Ergonomics Ban
Overturned
UE News, August 1996
IN A SURPRISE ACTION, the U.S. House of
Representatives voted July 11 to eliminate the ban on OSHA issuing an ergonomics standard
or proposing ergonomics guidelines. An ergonomics standard is designed to protect workers
from developing carpal tunnel syndrome, back injuries and other neuromuscular disorders.
The House vote was close -- 216-205 -- with 35 Republicans joining 181
Democrats to pass the bill. This change will almost certainly be upheld by the Senate,
according to Peg Seminario, AFL-CIO director of safety and health, as well as other
Congressional observers. This will end one of the most shameful actions of the
Gingrich-led 104th Congress.
The ban was adopted after the 1994 Congressional elections, when House
members attached the bill as an amendment to the federal budget. This has been a favorite
Republican tactic both in Congress and state legislatures.
Because it is part of a budget bill, which affects many people's lives and
must be voted on quickly, there is no time to hold legislative hearings about the issue.
So labor and others don't have a chance to present information about the problem, attack
anti-worker provisions and organize against the bill.
Carpal tunnel and other repetitive motion disorders are the most rapidly
increasing occupational illnesses in the U.S. Back in the early 1980s, skin diseases
accounted for most workplace illnesses, with few if any repetitive motion disorders
reported. By 1994, one-third of a million repetitive motion illnesses were reported
nationwide, two-thirds of all reported occupational illnesses. Skin disorders today
represented only 14 percent of all reported illnesses.
What's more, the increased rate of repetitive strain illnesses shows no
sign of slowing down. The number of these illnesses increased by 10 percent from 1993 to
1994, leaving pain and shattered lives in their wake.
INCIDENCE INCREASING
Carpal tunnel syndrome is a painful condition of the wrists and hands in
which the soft tissue of the wrists becomes inflamed and swollen, putting painful pressure
on the median nerve there. Despite big business claims to the contrary, we know what
conditions cause repetitive strain disorders:
Constantly repeated hand and wrist motions
Bent or awkward hand or wrist positions, such as wringing motions,
inserting small screws in boards or metal frames, and the looping of wires with pliers
Excess pressure on fingers and/or the palms of the hands. This can come
from hitting computer keyboards too hard, pinching or twisting motions by the fingers, or
pressing the palms of the hand too hard against tools.
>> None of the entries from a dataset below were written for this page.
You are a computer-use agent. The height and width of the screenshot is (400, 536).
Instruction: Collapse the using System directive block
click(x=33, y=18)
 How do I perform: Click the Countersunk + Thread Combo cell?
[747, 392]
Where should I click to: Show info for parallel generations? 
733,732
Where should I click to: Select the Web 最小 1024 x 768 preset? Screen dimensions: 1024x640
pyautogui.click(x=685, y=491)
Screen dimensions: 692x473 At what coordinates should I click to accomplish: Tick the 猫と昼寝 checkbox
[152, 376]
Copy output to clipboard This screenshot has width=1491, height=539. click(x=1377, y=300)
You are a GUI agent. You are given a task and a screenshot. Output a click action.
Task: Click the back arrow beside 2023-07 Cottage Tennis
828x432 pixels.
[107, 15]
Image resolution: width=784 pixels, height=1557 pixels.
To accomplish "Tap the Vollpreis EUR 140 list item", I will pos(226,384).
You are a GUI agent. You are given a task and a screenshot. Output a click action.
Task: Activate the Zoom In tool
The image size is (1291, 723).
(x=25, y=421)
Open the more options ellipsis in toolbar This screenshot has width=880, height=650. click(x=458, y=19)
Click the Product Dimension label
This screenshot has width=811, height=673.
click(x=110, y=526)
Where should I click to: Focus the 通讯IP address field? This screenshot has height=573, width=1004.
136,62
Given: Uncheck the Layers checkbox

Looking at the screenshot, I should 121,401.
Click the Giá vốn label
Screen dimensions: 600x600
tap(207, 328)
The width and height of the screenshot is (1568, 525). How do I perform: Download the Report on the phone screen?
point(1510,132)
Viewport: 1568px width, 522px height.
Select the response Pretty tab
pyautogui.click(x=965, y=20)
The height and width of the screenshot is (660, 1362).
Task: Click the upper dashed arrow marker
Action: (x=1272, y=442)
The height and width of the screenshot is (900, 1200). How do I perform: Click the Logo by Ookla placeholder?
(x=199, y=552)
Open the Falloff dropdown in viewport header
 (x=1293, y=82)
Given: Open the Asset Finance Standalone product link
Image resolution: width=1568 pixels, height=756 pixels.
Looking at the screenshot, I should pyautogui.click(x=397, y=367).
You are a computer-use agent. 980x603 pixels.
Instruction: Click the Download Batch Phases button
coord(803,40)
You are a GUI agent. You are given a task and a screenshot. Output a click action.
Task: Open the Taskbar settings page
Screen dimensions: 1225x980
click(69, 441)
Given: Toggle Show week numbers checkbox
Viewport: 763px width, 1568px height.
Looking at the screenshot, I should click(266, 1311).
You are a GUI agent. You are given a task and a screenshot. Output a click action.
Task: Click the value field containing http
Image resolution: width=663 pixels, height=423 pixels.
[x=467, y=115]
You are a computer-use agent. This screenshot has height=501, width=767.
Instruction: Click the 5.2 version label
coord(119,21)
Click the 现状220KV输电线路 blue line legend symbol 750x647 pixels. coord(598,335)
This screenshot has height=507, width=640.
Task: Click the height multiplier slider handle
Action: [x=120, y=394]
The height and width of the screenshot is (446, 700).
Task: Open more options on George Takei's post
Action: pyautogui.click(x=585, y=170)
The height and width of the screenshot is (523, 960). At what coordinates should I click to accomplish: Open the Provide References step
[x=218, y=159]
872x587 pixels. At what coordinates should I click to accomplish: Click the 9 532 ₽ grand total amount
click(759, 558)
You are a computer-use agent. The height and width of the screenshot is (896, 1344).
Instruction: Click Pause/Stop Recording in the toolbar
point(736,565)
First signs of carpal tunnel syndrome are numbness or tingling, especially
in the first two fingers of the hand next to the thumb. These often occur at night, after
work, and may not at first appear work-related. Eventually this tingling and numbness
turns to almost constant pain whenever the hands and fingers are used on the job.
At the first signs of trouble, try to slow down your pace of work, and
insist upon and take more frequent rest periods. See a physician, especially one trained
in occupational medicine.
Usually, in the early stages of the disease, the best treatment is plenty
of rest. The problem is that it takes a long time for the swelling to go down, often many
weeks and even months. Without a full paycheck, or without any at all after a while,
people often try to go back to work too soon and re-injure the nerve.
Splints around the wrists are often helpful in reducing wrist motion, but
they are not a cure-all, and many people find they don't help very much. Physical therapy
is often helpful as well, at all stages of the disease.
And don't be too quick to accept a doctor's recommendation of surgery. The
operation involves cutting the ligaments of the injured wrist to relieve the pressure on
the nerve. But this is of little value if the conditions which caused the problem in the
first place are not remedied. Without changes in working conditions, the swelling will
simply resume on the undersides of the wrist and the pain may return.
The best and most important remedy for carpal tunnel syndrome and other
related disorders is to re-engineer the job tasks which caused the problems. To be
effective, this process has to include plenty of worker input. Outside professionals,
especially those brought in by your employers and beholden to them, simply don't know well
enough what you do and how you do it to design really effective work changes. This is a
task in which the union health and safety committee has an important role to play.